The US, UK and Canada have all accused Russia of hacking researchers who are seeking a COVID-19 vaccine.
On Thursday, APT29, also known as Cozy Bear, were subject to allegations from the three NATO allies. It has been alleged that they have been attacking academic and pharmaceutical research institutions involved in coronavirus vaccine development. Cozy Bear are also said to be part of the Russian intelligence service, as reported by Al Jazeera.

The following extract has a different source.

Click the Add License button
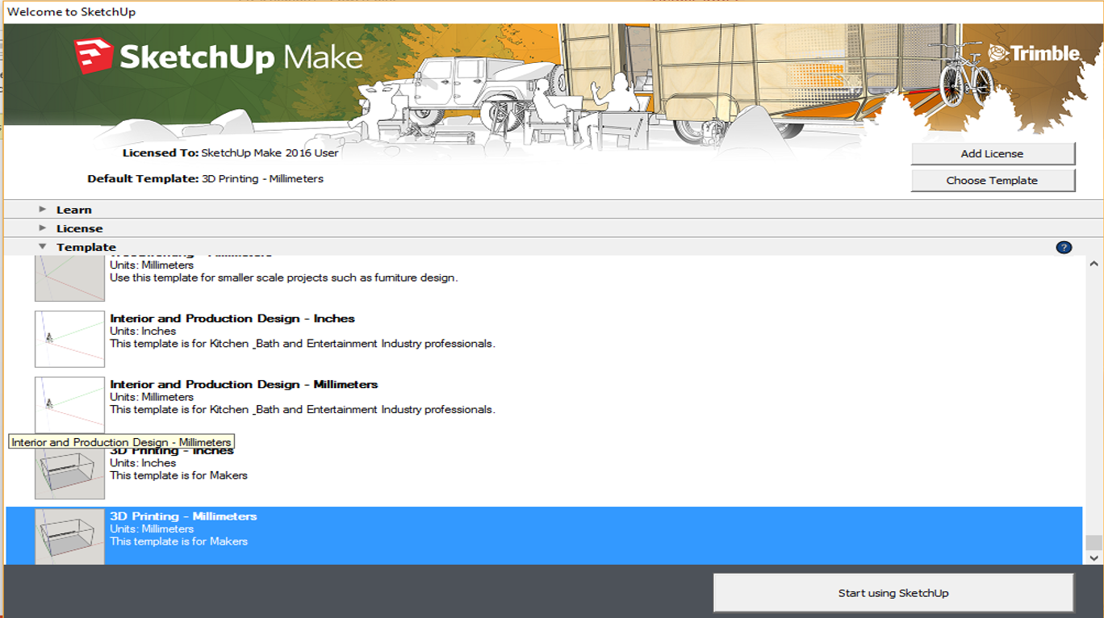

“It is completely unacceptable that the Russian Intelligence Services are targeting those working to combat the coronavirus pandemic,” Foreign Secretary from Britain’s National Cyber Security Centre, Dominic Raab, said in a statement. “While others pursue their selfish interests with reckless behaviour, the UK and its allies are getting on with the hard work of finding a vaccine and protecting global health.”
However, the statement from the United States’ National Cyber Security Centre says that the hacking was directed at stealing intellectual property, rather than disrupting the processes, though it remains unclear whether they were attacking individual privacy rights.
“The persistent and continuing attacks are seen by intelligence officials as an effort to steal intellectual property, rather than to disrupt research. The campaign of “malicious activity” is ongoing and includes attacks “predominantly against government, diplomatic, think-tank, healthcare and energy targets,” said a statement.
However, Russia has denied any involvement in the cyber attack.
“We have no information on who could have hacked pharmaceutical companies and research centres in Britain,” Kremlin spokesman Dmitry Peskov told the TASS news agency. “We can only say this: Russia has nothing to do with these attempts.”
There is also no suggestion from any of the statements whether Russian President, Vladimir Putin had any knowledge of the hacking.
A 16-page advisory released by Britain says that the alleged hacking involved using malware, called WellMess and WellMail, which has not previously been associated with the Russian group in any previous hacking efforts.
“In recent attacks targeting COVID-19 vaccine research and development, the group conducted basic vulnerability scanning against specific external IP addresses owned by the organisations. The group then deployed public exploits against the vulnerable services identified,” the advisory said.
US officials, including FBI director, Chris Wray have also made similar accusations against China, who he accuses of “working to compromise American healthcare organisations, pharmaceutical companies and academic institutions conducting essential COVID-19 research.”